+++ Records for this task +++

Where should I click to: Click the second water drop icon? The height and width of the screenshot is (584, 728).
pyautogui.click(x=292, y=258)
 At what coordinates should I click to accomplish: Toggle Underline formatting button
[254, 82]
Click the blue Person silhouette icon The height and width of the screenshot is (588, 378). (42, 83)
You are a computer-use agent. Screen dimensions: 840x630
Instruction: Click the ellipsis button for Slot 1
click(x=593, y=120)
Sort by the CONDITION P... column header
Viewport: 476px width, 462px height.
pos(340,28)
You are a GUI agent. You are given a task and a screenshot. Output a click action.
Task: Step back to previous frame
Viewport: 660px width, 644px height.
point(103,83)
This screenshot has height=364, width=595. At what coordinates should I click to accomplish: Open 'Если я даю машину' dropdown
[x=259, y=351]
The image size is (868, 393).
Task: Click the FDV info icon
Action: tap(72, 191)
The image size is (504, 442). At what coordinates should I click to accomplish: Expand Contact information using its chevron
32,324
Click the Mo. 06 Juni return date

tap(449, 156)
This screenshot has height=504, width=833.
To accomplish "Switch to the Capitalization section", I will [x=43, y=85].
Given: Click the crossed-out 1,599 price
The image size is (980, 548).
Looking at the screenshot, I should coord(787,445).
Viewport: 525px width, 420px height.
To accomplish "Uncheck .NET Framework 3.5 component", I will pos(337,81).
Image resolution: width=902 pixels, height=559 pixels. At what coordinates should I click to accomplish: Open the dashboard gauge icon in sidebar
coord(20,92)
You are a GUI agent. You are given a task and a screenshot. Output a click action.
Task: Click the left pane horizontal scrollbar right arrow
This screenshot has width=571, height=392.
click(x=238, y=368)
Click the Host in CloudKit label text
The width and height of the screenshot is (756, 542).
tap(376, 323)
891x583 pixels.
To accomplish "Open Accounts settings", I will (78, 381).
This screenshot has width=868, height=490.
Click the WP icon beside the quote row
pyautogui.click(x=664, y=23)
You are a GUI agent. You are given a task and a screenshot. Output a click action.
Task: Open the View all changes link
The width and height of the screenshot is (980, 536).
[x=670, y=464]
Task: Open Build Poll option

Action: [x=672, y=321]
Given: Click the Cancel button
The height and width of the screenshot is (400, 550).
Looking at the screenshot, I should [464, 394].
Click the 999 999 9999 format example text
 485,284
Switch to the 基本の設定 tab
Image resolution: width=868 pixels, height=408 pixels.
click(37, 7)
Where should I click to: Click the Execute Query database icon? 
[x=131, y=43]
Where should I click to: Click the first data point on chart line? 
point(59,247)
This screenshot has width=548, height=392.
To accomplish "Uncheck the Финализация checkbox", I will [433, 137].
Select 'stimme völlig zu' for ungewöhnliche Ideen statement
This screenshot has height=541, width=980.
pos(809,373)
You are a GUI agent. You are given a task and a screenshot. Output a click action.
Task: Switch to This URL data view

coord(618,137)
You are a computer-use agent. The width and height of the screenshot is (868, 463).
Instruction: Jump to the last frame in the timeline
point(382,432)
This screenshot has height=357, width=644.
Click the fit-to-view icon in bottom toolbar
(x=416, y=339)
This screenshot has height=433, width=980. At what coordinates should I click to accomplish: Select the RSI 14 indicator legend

+++

▶ _Task directions_:
Would you mind giving all the records again exactly?

▶ _Expected answer_:
Where should I click to: Click the second water drop icon? The height and width of the screenshot is (584, 728).
pyautogui.click(x=292, y=258)
 At what coordinates should I click to accomplish: Toggle Underline formatting button
[254, 82]
Click the blue Person silhouette icon The height and width of the screenshot is (588, 378). (42, 83)
You are a computer-use agent. Screen dimensions: 840x630
Instruction: Click the ellipsis button for Slot 1
click(x=593, y=120)
Sort by the CONDITION P... column header
Viewport: 476px width, 462px height.
pos(340,28)
You are a GUI agent. You are given a task and a screenshot. Output a click action.
Task: Step back to previous frame
Viewport: 660px width, 644px height.
point(103,83)
This screenshot has height=364, width=595. At what coordinates should I click to accomplish: Open 'Если я даю машину' dropdown
[x=259, y=351]
The image size is (868, 393).
Task: Click the FDV info icon
Action: tap(72, 191)
The image size is (504, 442). At what coordinates should I click to accomplish: Expand Contact information using its chevron
32,324
Click the Mo. 06 Juni return date

tap(449, 156)
This screenshot has height=504, width=833.
To accomplish "Switch to the Capitalization section", I will [x=43, y=85].
Given: Click the crossed-out 1,599 price
The image size is (980, 548).
Looking at the screenshot, I should coord(787,445).
Viewport: 525px width, 420px height.
To accomplish "Uncheck .NET Framework 3.5 component", I will pos(337,81).
Image resolution: width=902 pixels, height=559 pixels. At what coordinates should I click to accomplish: Open the dashboard gauge icon in sidebar
coord(20,92)
You are a GUI agent. You are given a task and a screenshot. Output a click action.
Task: Click the left pane horizontal scrollbar right arrow
This screenshot has width=571, height=392.
click(x=238, y=368)
Click the Host in CloudKit label text
The width and height of the screenshot is (756, 542).
tap(376, 323)
891x583 pixels.
To accomplish "Open Accounts settings", I will (78, 381).
This screenshot has width=868, height=490.
Click the WP icon beside the quote row
pyautogui.click(x=664, y=23)
You are a GUI agent. You are given a task and a screenshot. Output a click action.
Task: Open the View all changes link
The width and height of the screenshot is (980, 536).
[x=670, y=464]
Task: Open Build Poll option

Action: [x=672, y=321]
Given: Click the Cancel button
The height and width of the screenshot is (400, 550).
Looking at the screenshot, I should [464, 394].
Click the 999 999 9999 format example text
 485,284
Switch to the 基本の設定 tab
Image resolution: width=868 pixels, height=408 pixels.
click(37, 7)
Where should I click to: Click the Execute Query database icon? 
[x=131, y=43]
Where should I click to: Click the first data point on chart line? 
point(59,247)
This screenshot has width=548, height=392.
To accomplish "Uncheck the Финализация checkbox", I will [433, 137].
Select 'stimme völlig zu' for ungewöhnliche Ideen statement
This screenshot has height=541, width=980.
pos(809,373)
You are a GUI agent. You are given a task and a screenshot. Output a click action.
Task: Switch to This URL data view

coord(618,137)
You are a computer-use agent. The width and height of the screenshot is (868, 463).
Instruction: Jump to the last frame in the timeline
point(382,432)
This screenshot has height=357, width=644.
Click the fit-to-view icon in bottom toolbar
(x=416, y=339)
This screenshot has height=433, width=980. At what coordinates should I click to accomplish: Select the RSI 14 indicator legend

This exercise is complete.